Kitabı, Nisan ayında bu yılki kitap fuarından aldım. Aldığım sıralarda henüz memurluktan istifa edeli (konuyla ilgili yazdığım post için merak eden arkadaşlar, tıklayabilirisiniz) bir buçuk ay filan olmuştu. Haliyle böyle bir kitabın beni mıknatıs gibi çekmesi çok da şaşırtıcı bir durum değil yani, ne dersiniz?

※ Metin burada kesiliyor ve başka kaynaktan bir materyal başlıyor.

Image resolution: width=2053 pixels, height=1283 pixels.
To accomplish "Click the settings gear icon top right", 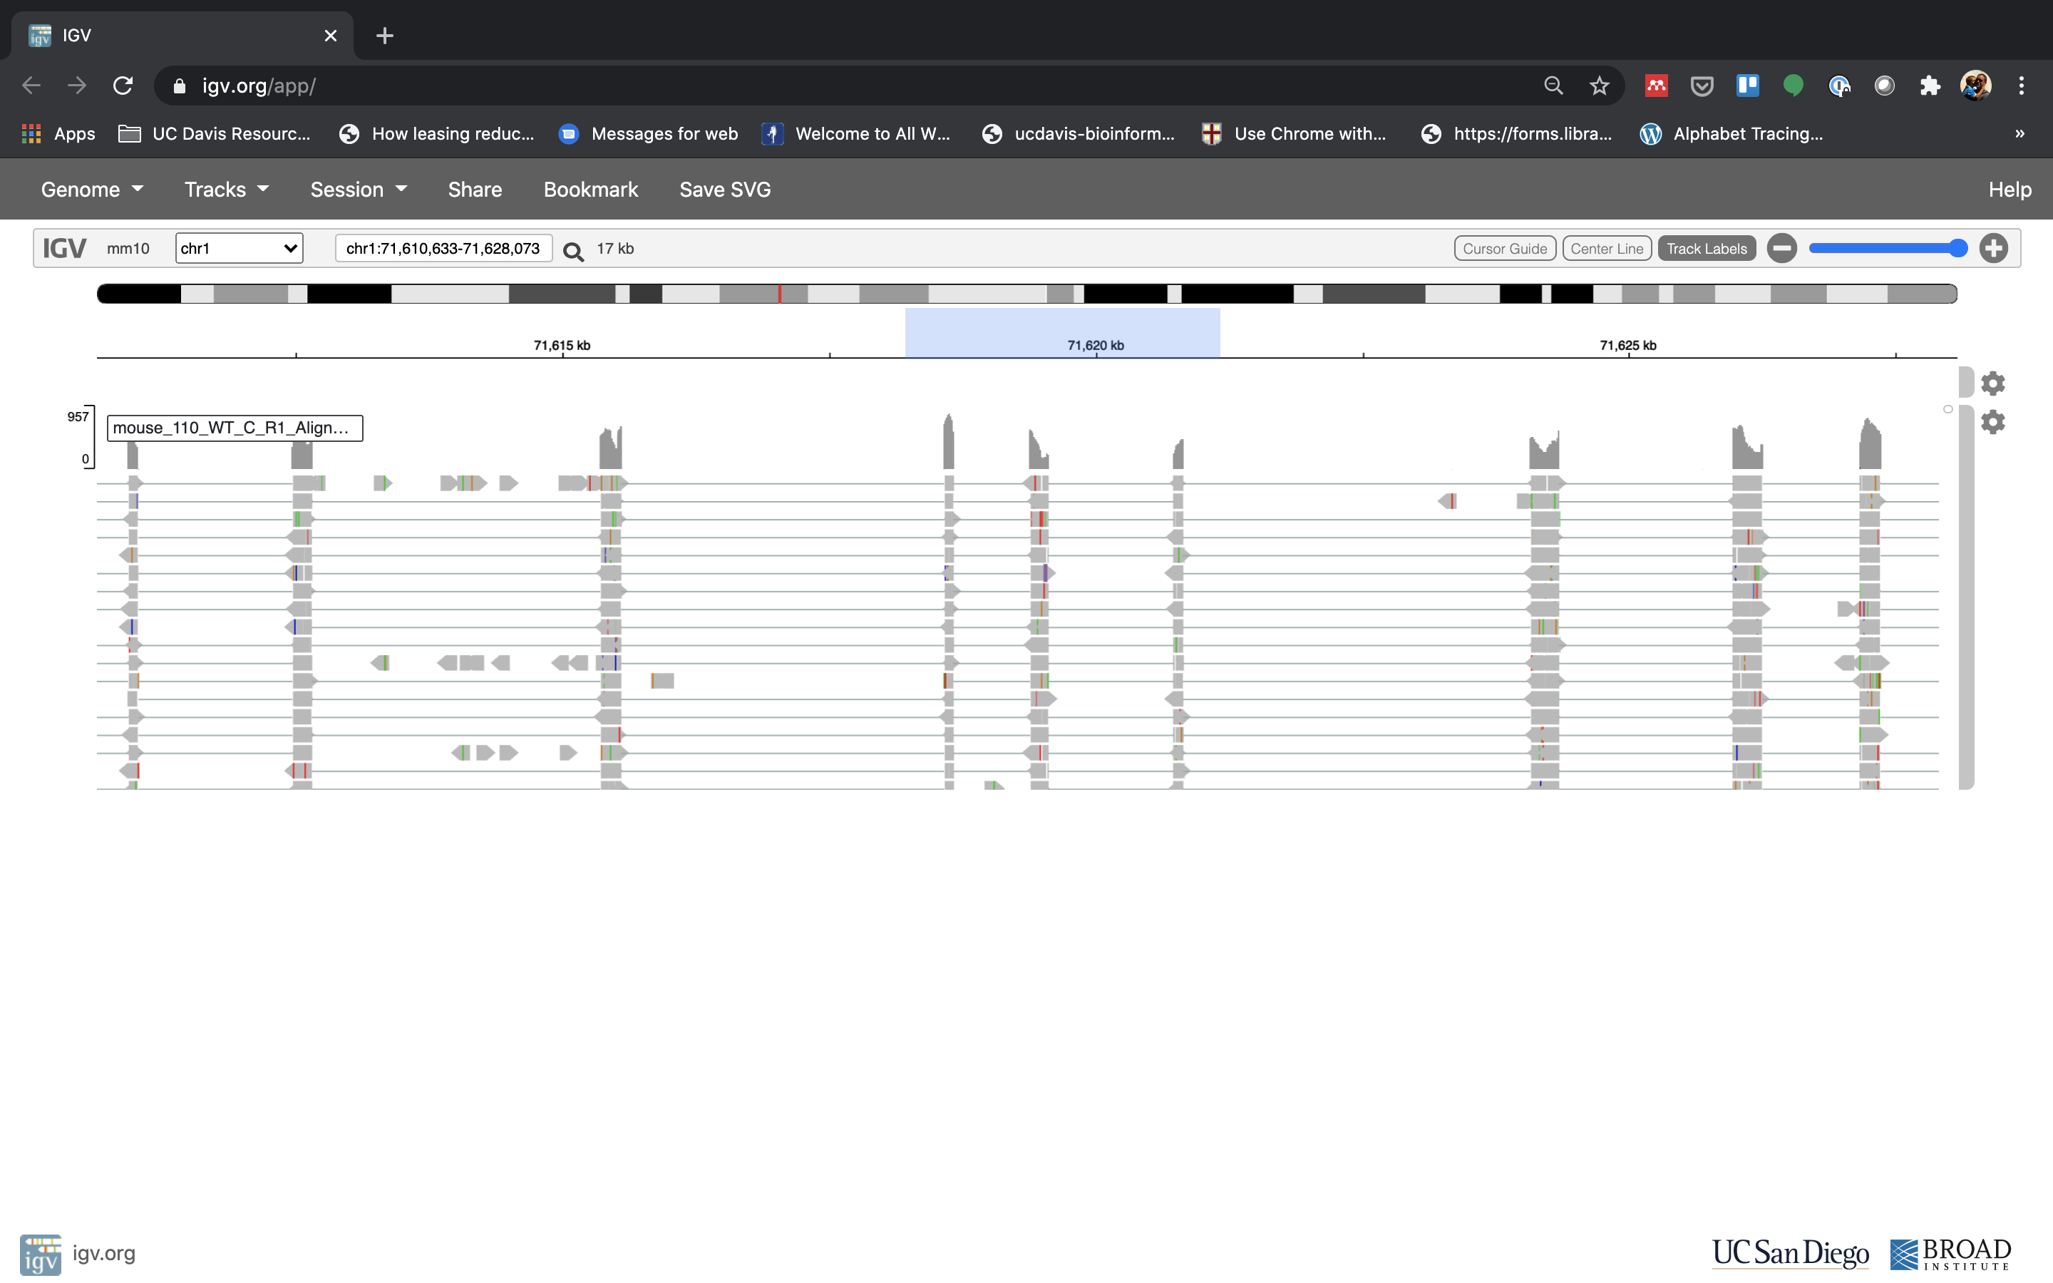I will (x=1995, y=384).
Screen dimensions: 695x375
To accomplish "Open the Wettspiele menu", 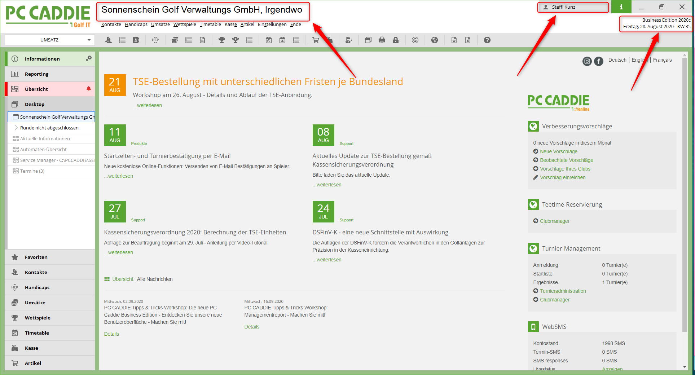I will (185, 25).
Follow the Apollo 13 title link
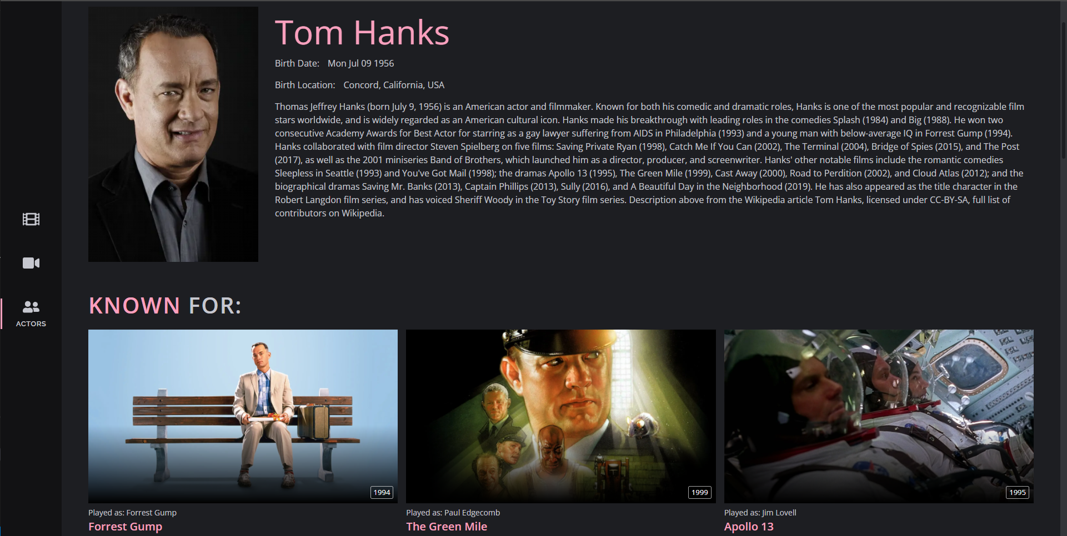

Bilmem hiç yaşadınız mı ama; (tahmin ediyorum ki kitap-sever blogcanlarım bu duygu size tanıdıktır) sanki sizin için size özel olarak yazılmış olduğunu hissettiren kitaplar vardır. İşte benim, bu kitap için hissettiğim tam olarak buydu. Benim için yazılmış bir eser öylece sahibini (yani beni:) bekliyordu. Daha "kitap eki"ndeki tanıtımını okuduğum andan itibaren seveceğimi anladığım, Kariyer ve Varoluş'a kavuştuğumda ise, bu yılki İzmir Kitap Fuarı benim için misyonunu tamamlamıştı:) Zira kendime söz vermiştim. Elimde okunmayı bekleyen çok sayıda kitabım vardı. Simgesel olarak sadece "bir" tane almama izin vermiştim. Elimde sıraya koyduğum diğer kitaplarım biter bitmez de hemen okumaya başladım. Tabi ki sıradaki birkaçının önüne de geçirdim.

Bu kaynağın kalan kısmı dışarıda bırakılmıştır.